The polemic regarding the existence and essence of literature in the vortex of science has begun since the time of classical Greek scientists (Greco-Roman period) Plato, Aristotle, Horace and Longinus. In the book Classical Literary Criticism (1965), describes the differences in the views of these classical thinkers about how to put literature in the right place according to the view at that time.

Plato considered that literary works were only an artificial world, so what was reflected in them was the result of imitation of the world and human life. Plato doubts the perfection of that imitation, because according to him:

‘The production of the poets (and artists) are therefore imitations of imperfect copies of an ideal life, they are third-hand and unreal, and can teach nothing of value about life’

As a result of his doubts about the accuracy of this imitation, Plato then requires that a good literary work is ‘must describe the truth’. Although Plato’s views sounded very pessimistic to produce a picture of the truth, his view of literature as a mock world then gave birth to theories and literary criticism in mimetic orientation. This theory and criticism later became the forerunner to the birth of modern literary realism theories and developed to become more complex.

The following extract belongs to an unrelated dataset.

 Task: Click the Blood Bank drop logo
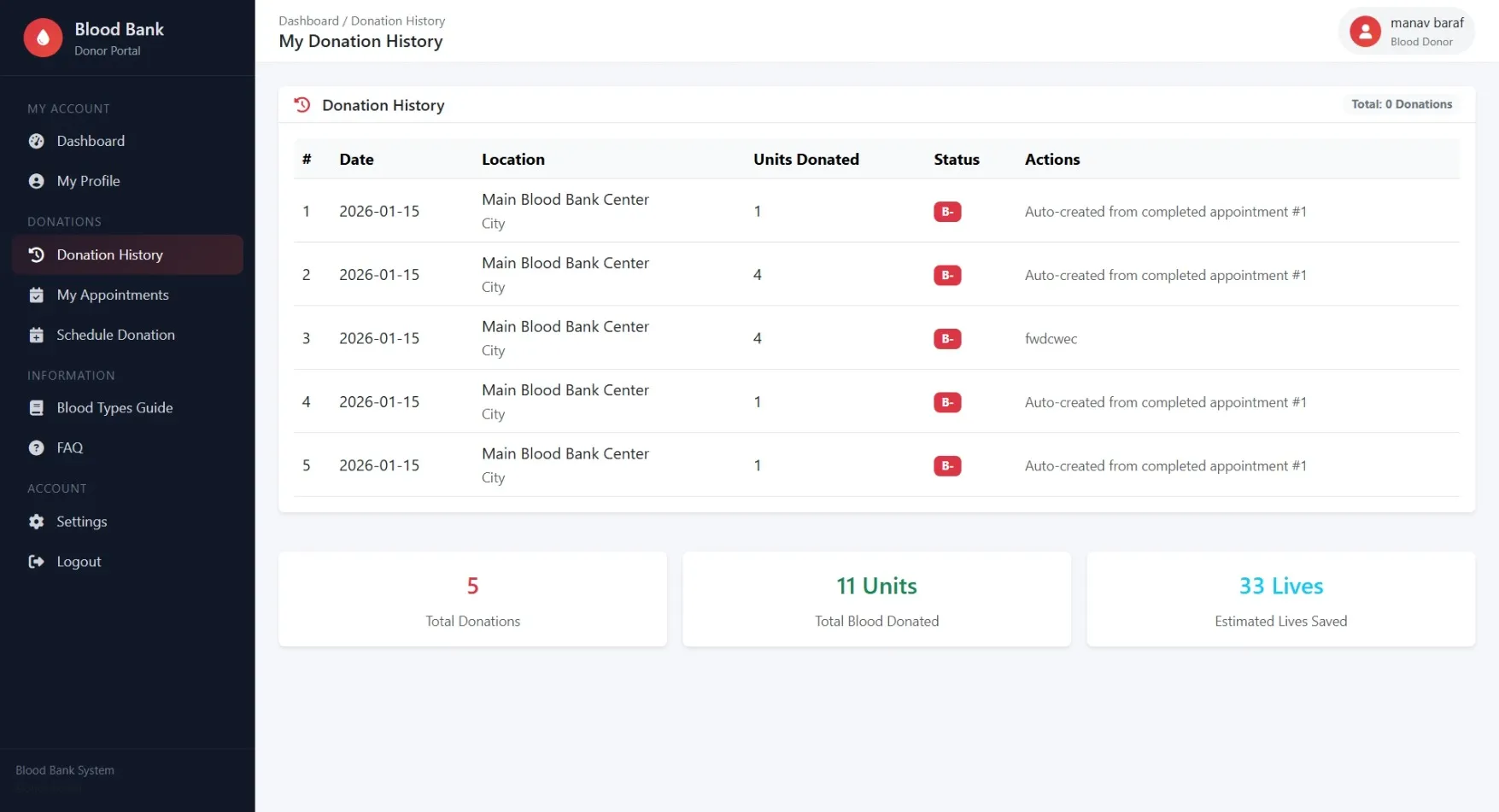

Aristotle criticized Plato’s view as if it underestimated literature as a result of imitation. In Poetics’s book, Aristotle considers that although literature is only a real-world record, it is carefully changed and only certain humans are able to do it. He said that ‘poetry is something more philosophical and more worthy of serious attention than history. This view of Aristotle gave birth to expressive criticism that emphasizes the relationship of literature with the author. This view was then continued and developed by romantic critics from the 18th century to the present.

Continuing the views of Plato and Aristotle, Horace in Ars Poetica’s work sees the importance of the audience as connoisseurs of literature. According to him, the audience gets effects from the aesthetic of literature, so that its existence is also important in the circle of literary production. He said that ‘the inventiveness which produces fictions is designed to give pleasure’. Horace’s view then becomes the forerunner to the emergence of pragmatic criticism that emphasizes the reader. Pragmatic criticism views literature as something that is built to achieve certain effects on the reader in the form of pleasure effects, educational teachings, and other effects. This criticism then developed until now, especially in the theories of act of reading.

The name Longinus later emerged through his famous treatise entitled On The Sublime. Sublime in the sense of Longinus is ‘an outstanding and unusual exaltation of conception and style’ (Dorsch, 1965: 24) which refers to the greatness of expression and uniqueness that has made the author gain fame that never dies. This Longinus thought gave birth to objective literary criticism which focused on the literary work itself. According to this criticism, literary works are intact objects that are self sufficient (autonomous), so they do not have to be approached or linked to outside issues, such as politics, social, and others. This criticism echoed in the 1920s in the criticism of the Chicago School, Russian Formalism, Prague Structuralism, and American New Criticism.

These four thoughts directly influence the process of production and literary criticism not only in the western world but also in Indonesia. Although later it was realized that these four thoughts had their own emphasis and could not be seen as one right opinion and the other wrong. Nor can one view that is obsolete while the other view is new. In practice, the four always mixed around the process of production and literary criticism throughout the ages which Abrams called the orientation of literary criticism (Abrams, 1979). Universe, author, reader, and literary works are literary elements that influence each other and criticism can be focused on one of these elements, depending on each point of view.